▸ WHAT THE EXERCISE ASKS
In the records below, find the line holding "検索フォームへ移動 [button] (271, 9)" and the line holding "成果物リストについて (62, 512)". Set down both, with every line between them, exactly.
-- DATA LISTING follows --
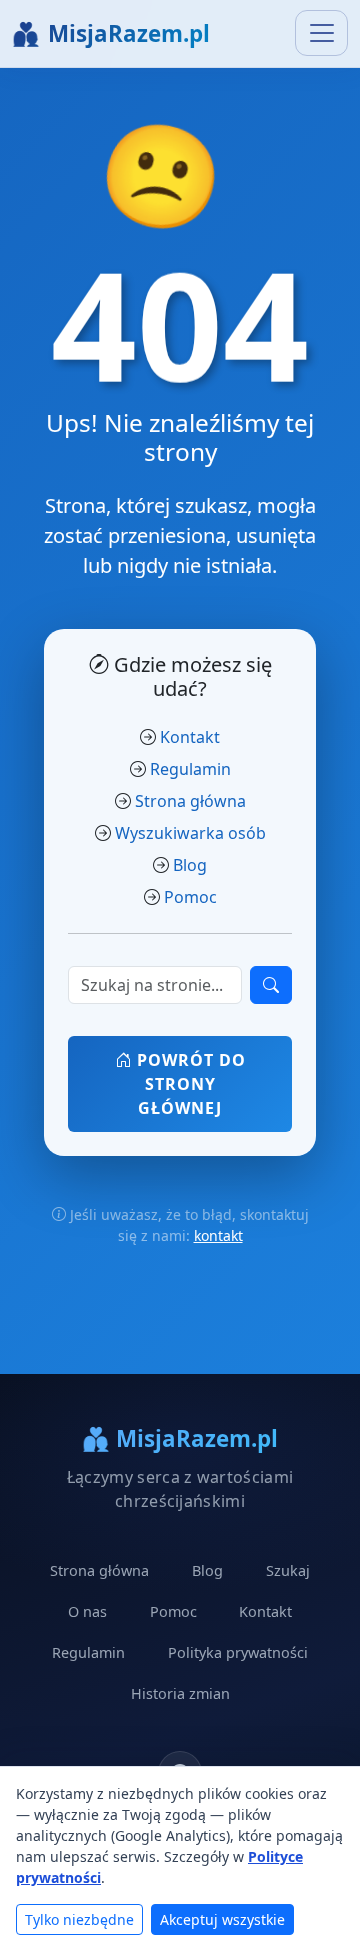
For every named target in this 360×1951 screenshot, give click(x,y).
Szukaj (288, 1570)
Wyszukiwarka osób (190, 833)
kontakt (218, 1235)
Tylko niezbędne (79, 1919)
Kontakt (190, 737)
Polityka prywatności (238, 1652)
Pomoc (190, 897)
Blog (190, 865)
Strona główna (190, 801)
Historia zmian (180, 1693)
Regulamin (190, 769)
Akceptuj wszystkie (222, 1919)
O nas (87, 1611)
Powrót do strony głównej (189, 1084)
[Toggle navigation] (321, 33)
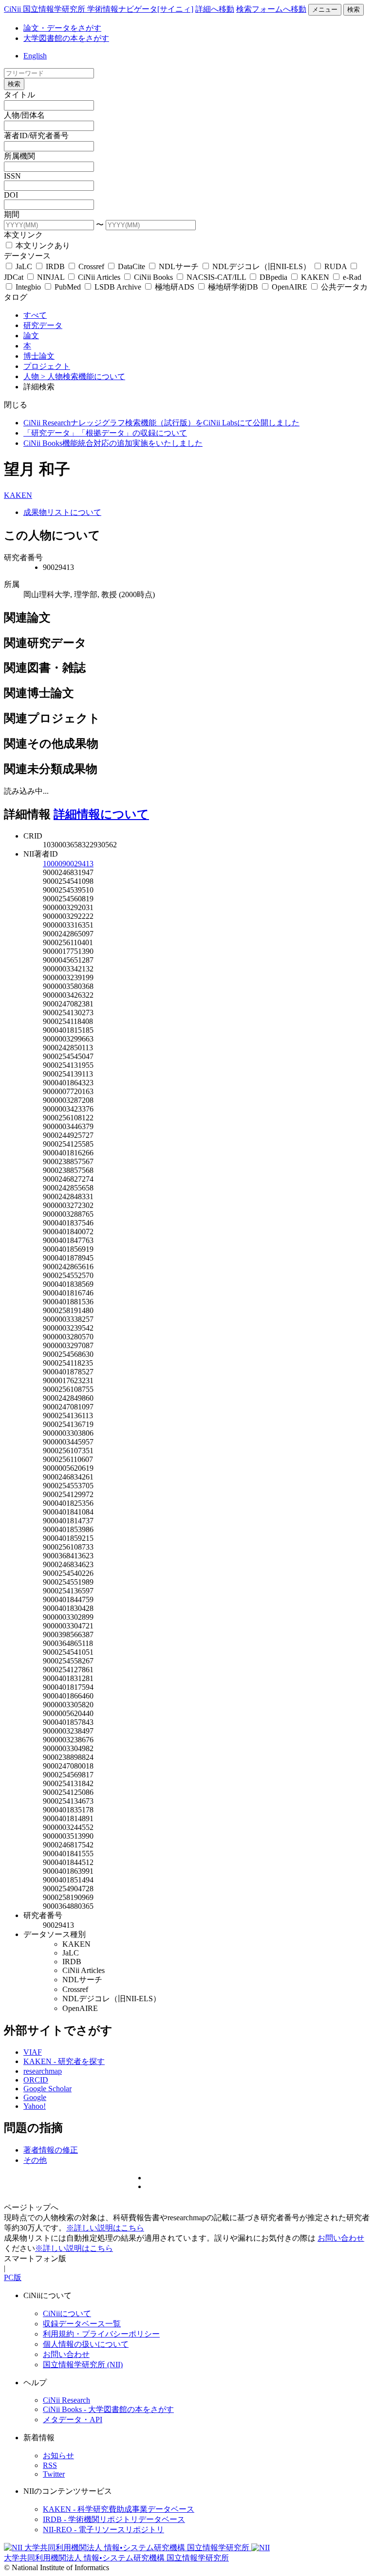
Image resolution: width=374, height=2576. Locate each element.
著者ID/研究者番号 (36, 135)
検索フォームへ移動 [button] (271, 9)
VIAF (32, 2052)
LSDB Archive (118, 287)
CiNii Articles (99, 277)
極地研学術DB (233, 287)
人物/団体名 (24, 115)
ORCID (35, 2080)
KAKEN (315, 277)
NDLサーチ (179, 266)
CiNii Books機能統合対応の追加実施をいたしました (113, 443)
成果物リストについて (62, 512)
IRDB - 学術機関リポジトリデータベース (114, 2519)
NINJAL (50, 277)
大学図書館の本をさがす (66, 38)
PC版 (12, 2277)
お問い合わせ (341, 2238)
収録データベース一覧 (82, 2324)
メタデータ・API (72, 2419)
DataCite (131, 266)
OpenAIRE (289, 287)
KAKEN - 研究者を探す (64, 2061)
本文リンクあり (42, 245)
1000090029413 (68, 863)
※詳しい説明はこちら (105, 2228)
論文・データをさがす (62, 28)
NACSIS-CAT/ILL (216, 277)
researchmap (42, 2071)
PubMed (68, 287)
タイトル (19, 95)
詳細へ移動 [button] (214, 9)
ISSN (12, 176)
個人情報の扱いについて (86, 2344)
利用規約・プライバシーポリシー (101, 2334)
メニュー (324, 9)
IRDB (55, 266)
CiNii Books (153, 277)
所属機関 (19, 156)
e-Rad (351, 277)
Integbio (28, 287)
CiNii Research (66, 2400)
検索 (353, 9)
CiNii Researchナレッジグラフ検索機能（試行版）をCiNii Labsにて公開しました (161, 423)
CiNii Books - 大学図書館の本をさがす (108, 2409)
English (35, 56)
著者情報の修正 (50, 2150)
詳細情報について (101, 814)
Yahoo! (34, 2106)
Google (34, 2097)
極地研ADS (174, 287)
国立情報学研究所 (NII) (83, 2364)
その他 (35, 2160)
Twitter (54, 2474)
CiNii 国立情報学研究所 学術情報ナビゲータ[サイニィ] (98, 9)
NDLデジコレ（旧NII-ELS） (261, 266)
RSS (50, 2465)
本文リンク (23, 235)
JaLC (24, 266)
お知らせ (58, 2455)
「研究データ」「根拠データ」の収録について (105, 433)
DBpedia (273, 277)
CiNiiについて (67, 2313)
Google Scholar (47, 2088)
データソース (27, 256)
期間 (11, 214)
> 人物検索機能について (83, 376)
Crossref (91, 266)
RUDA (335, 266)
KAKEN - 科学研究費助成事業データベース (118, 2509)
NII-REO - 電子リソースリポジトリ (103, 2529)
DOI (11, 195)
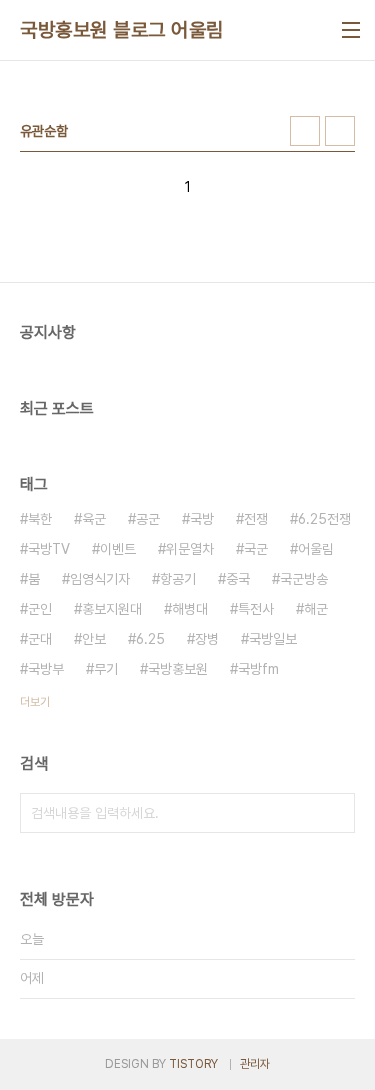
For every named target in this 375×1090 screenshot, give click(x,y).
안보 (94, 639)
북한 (40, 519)
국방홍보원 (178, 669)
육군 (94, 519)
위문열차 (190, 549)
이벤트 (118, 549)
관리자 (255, 1064)
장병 (207, 639)
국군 (256, 549)
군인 (40, 609)
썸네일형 (305, 131)
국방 (202, 519)
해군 (316, 609)
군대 (40, 639)
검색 (335, 813)
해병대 (190, 609)
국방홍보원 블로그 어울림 (122, 30)
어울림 (316, 549)
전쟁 (256, 519)
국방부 (46, 669)
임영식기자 (100, 579)
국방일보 (273, 639)
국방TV (49, 549)
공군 (148, 519)
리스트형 (340, 131)
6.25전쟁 (324, 519)
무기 (106, 669)
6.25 (150, 639)
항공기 (178, 579)
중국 (238, 579)
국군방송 (304, 579)
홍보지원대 (112, 609)
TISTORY (193, 1064)
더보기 (35, 702)
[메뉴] (351, 30)
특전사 (256, 609)
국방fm (258, 669)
-- DATA LISTING concluded --
▸ RESULT OF THIS TASK
検索フォームへ移動 [button] (271, 9)
VIAF (32, 2052)
LSDB Archive (118, 287)
CiNii Articles (99, 277)
極地研学術DB (233, 287)
人物/団体名 (24, 115)
ORCID (35, 2080)
KAKEN (315, 277)
NDLサーチ (179, 266)
CiNii Books機能統合対応の追加実施をいたしました (113, 443)
成果物リストについて (62, 512)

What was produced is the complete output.